TASK REQUIREMENTS → Find each line below containing the word "section" and copy it.

ENTRIES SHOWN →
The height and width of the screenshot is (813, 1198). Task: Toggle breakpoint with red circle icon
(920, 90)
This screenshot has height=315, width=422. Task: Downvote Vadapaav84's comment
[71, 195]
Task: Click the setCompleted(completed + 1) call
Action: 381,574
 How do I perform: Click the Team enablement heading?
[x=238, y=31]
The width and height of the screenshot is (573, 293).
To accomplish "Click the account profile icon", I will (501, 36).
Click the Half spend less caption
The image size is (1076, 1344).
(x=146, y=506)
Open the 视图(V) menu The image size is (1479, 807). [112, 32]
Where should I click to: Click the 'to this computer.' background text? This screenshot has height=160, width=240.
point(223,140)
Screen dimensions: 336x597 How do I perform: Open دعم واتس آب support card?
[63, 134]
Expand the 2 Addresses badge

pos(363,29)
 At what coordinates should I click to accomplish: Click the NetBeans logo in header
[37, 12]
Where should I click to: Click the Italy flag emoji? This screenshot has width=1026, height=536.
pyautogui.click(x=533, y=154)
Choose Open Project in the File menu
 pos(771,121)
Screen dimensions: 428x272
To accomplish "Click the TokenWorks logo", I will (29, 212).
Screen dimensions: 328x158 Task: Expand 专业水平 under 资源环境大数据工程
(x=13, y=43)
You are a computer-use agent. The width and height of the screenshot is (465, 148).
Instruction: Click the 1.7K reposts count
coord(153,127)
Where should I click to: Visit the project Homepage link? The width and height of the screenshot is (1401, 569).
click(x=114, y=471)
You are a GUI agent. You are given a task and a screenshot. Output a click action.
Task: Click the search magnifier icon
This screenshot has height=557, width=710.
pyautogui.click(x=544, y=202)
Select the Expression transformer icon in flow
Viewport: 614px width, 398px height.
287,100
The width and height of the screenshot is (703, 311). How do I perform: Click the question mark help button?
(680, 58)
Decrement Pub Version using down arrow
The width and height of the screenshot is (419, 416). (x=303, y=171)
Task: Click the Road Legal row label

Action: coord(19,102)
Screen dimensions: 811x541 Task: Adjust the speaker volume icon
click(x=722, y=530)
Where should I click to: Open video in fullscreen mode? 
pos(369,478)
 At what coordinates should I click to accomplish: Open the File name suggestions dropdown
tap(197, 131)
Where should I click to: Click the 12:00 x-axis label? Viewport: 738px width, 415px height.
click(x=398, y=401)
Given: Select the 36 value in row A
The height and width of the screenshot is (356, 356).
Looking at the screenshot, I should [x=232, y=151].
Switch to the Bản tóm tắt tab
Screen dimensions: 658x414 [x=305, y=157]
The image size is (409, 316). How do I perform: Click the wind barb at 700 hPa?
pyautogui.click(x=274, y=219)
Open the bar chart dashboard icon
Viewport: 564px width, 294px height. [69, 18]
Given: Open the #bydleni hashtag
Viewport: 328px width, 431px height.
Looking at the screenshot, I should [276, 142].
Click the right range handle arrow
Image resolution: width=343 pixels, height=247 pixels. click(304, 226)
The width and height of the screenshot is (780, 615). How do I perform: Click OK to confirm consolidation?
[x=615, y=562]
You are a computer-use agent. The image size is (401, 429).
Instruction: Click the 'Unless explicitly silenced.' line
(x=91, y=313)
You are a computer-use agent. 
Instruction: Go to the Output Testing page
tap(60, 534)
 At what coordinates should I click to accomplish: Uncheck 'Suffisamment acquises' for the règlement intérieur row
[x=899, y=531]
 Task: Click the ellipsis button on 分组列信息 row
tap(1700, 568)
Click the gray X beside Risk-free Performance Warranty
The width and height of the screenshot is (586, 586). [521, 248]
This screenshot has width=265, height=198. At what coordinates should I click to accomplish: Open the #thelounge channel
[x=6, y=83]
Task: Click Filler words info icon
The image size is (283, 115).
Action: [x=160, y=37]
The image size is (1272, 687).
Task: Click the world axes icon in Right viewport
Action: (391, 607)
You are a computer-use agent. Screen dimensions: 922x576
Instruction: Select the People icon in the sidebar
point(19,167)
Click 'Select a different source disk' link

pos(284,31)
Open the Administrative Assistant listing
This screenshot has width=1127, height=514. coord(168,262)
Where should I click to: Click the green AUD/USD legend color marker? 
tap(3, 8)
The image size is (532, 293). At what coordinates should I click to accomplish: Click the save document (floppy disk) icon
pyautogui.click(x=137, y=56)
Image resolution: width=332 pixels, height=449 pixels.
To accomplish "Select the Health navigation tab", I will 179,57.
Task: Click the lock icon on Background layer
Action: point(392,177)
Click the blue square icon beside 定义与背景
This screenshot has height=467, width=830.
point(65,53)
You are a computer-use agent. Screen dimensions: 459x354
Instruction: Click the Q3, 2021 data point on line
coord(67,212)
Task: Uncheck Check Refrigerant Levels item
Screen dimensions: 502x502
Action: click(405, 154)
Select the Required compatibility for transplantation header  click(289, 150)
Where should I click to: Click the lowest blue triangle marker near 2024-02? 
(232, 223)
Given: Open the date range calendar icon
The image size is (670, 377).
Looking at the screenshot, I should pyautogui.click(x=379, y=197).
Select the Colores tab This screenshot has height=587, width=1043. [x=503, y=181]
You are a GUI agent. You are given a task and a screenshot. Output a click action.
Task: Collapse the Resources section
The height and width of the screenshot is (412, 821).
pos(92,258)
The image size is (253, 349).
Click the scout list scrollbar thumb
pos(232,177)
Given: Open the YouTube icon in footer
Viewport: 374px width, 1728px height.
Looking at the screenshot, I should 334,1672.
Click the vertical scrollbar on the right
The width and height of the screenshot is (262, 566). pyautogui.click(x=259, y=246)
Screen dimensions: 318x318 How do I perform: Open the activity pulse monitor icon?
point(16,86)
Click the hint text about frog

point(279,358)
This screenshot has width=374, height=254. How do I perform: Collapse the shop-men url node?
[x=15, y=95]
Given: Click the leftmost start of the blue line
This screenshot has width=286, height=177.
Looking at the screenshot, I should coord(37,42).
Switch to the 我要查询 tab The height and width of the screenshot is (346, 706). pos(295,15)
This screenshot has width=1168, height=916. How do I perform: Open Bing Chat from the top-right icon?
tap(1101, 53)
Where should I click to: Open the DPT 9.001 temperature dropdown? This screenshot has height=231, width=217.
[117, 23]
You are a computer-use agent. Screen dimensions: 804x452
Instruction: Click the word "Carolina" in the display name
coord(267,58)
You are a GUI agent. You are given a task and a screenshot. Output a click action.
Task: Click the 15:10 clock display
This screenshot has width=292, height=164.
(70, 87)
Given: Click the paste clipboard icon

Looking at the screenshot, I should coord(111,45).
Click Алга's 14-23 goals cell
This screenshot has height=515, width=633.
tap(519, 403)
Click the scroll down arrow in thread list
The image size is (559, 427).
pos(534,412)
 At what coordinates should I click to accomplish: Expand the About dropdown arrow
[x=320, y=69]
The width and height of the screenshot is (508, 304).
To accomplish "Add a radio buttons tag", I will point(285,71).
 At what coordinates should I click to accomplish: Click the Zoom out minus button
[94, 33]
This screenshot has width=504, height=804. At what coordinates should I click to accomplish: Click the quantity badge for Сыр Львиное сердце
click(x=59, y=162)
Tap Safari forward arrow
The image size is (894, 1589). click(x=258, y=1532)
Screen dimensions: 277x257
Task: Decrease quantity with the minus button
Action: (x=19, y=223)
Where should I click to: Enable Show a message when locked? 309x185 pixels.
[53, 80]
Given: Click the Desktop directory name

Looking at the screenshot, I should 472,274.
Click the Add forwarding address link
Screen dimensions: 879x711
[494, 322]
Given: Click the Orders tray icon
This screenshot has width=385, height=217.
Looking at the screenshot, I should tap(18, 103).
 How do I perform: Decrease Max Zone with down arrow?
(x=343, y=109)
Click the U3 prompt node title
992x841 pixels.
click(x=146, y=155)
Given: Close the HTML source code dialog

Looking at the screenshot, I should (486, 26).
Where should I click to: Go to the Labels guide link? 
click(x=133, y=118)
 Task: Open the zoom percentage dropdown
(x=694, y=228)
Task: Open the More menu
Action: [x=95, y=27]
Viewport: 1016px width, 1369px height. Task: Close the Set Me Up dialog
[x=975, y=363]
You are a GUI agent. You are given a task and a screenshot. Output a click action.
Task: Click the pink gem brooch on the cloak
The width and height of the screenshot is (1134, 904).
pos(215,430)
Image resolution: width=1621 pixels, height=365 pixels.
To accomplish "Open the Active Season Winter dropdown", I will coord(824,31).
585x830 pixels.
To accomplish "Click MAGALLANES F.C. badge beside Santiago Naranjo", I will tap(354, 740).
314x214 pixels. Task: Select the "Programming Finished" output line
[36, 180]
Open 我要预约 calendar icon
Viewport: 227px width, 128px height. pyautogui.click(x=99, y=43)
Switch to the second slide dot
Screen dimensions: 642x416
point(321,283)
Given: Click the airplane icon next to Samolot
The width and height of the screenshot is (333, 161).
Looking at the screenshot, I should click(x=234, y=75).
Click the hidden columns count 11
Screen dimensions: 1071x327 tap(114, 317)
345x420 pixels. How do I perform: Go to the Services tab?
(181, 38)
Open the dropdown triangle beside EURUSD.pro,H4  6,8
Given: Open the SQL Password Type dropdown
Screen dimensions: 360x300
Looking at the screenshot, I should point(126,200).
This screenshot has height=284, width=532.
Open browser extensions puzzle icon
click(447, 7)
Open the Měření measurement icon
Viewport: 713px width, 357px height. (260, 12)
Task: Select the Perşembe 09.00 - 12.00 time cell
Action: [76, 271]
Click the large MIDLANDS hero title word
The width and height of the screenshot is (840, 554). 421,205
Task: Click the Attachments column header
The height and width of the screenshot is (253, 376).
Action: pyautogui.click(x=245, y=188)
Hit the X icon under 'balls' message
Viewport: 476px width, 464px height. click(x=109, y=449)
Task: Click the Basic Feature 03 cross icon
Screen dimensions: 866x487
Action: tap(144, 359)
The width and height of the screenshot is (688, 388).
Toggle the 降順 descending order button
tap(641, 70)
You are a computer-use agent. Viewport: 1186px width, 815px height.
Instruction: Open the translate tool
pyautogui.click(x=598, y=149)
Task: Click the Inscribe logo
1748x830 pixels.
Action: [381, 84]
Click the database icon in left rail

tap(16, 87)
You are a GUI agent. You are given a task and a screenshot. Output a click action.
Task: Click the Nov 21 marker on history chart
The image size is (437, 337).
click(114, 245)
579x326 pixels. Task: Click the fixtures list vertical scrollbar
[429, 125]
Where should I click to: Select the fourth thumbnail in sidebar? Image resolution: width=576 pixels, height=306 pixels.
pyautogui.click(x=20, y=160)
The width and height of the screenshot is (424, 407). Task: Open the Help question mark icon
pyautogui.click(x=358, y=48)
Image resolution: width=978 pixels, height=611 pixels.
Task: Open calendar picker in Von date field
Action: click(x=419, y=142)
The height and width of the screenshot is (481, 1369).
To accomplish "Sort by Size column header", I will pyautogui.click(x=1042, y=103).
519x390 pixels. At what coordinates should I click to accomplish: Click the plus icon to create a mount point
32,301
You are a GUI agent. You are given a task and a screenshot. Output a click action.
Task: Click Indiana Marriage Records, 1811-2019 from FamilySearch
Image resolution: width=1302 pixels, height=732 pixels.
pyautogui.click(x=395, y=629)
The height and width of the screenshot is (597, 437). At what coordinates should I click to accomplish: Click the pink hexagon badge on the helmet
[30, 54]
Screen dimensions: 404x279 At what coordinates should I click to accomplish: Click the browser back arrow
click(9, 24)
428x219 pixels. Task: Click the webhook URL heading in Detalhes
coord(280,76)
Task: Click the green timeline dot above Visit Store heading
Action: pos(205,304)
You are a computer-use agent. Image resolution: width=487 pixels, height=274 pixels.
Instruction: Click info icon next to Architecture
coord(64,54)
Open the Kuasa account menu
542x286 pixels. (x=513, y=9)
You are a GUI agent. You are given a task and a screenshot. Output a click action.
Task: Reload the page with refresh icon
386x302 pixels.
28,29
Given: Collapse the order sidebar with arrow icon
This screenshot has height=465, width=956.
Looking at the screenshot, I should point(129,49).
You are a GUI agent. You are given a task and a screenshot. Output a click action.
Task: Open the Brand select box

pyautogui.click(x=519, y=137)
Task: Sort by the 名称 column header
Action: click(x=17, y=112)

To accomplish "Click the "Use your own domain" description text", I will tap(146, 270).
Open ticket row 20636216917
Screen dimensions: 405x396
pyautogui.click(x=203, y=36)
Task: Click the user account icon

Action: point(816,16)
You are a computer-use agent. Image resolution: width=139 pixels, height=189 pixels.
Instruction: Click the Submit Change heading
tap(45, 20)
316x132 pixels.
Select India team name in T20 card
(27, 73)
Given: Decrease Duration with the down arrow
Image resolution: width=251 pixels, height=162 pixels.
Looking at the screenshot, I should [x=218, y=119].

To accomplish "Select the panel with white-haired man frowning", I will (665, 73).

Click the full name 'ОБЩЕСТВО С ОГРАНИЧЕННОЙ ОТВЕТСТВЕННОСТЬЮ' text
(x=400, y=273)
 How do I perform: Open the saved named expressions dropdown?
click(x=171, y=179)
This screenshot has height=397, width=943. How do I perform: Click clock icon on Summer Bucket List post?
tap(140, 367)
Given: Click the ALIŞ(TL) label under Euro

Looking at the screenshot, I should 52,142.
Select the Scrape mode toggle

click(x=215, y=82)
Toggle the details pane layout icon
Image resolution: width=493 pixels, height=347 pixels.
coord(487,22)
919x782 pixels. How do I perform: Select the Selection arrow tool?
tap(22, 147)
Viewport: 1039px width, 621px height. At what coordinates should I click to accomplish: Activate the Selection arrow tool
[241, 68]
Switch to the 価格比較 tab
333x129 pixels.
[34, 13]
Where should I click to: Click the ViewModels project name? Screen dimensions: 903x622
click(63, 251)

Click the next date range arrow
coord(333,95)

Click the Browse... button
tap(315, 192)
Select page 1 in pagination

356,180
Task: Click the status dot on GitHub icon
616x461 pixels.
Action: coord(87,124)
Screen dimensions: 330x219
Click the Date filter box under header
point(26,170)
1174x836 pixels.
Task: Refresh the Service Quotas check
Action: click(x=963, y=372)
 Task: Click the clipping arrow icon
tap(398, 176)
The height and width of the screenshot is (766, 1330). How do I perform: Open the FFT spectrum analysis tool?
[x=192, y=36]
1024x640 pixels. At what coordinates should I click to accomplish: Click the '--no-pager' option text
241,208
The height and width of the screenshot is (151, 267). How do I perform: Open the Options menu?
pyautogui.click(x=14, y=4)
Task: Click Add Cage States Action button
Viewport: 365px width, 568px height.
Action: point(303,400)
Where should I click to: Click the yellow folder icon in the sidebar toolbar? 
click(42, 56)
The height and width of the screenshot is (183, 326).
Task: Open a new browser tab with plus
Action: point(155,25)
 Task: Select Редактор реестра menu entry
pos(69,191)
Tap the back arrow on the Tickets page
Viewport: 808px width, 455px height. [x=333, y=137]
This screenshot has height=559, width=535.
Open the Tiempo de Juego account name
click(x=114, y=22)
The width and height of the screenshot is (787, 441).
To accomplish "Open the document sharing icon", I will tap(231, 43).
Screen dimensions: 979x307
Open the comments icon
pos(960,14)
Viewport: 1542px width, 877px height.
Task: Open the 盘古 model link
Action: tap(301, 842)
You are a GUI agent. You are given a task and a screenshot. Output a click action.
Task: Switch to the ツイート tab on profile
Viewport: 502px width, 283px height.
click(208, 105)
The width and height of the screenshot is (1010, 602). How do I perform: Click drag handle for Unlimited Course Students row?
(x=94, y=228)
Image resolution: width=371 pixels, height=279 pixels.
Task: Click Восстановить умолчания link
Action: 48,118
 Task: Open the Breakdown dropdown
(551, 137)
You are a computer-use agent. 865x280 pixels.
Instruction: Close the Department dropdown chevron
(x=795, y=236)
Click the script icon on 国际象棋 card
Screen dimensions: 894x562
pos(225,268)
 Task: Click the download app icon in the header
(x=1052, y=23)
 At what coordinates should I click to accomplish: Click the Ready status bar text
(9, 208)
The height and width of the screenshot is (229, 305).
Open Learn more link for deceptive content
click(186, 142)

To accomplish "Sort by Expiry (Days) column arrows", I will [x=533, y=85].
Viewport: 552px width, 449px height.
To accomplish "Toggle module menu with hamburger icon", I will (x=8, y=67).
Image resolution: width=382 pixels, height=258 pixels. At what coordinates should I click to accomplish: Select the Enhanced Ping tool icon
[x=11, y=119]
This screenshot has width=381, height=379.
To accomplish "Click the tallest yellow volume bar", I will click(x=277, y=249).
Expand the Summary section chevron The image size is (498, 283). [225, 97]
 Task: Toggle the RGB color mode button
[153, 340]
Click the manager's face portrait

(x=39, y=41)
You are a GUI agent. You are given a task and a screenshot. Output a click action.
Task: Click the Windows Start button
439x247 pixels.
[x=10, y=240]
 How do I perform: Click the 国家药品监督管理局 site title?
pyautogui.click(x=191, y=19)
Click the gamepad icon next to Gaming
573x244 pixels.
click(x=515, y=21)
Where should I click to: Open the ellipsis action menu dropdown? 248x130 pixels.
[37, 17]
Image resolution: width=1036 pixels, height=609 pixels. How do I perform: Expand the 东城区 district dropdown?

ANSWER AREA →
Task: Collapse the Resources section
Expand the Summary section chevron The image size is (498, 283). [225, 97]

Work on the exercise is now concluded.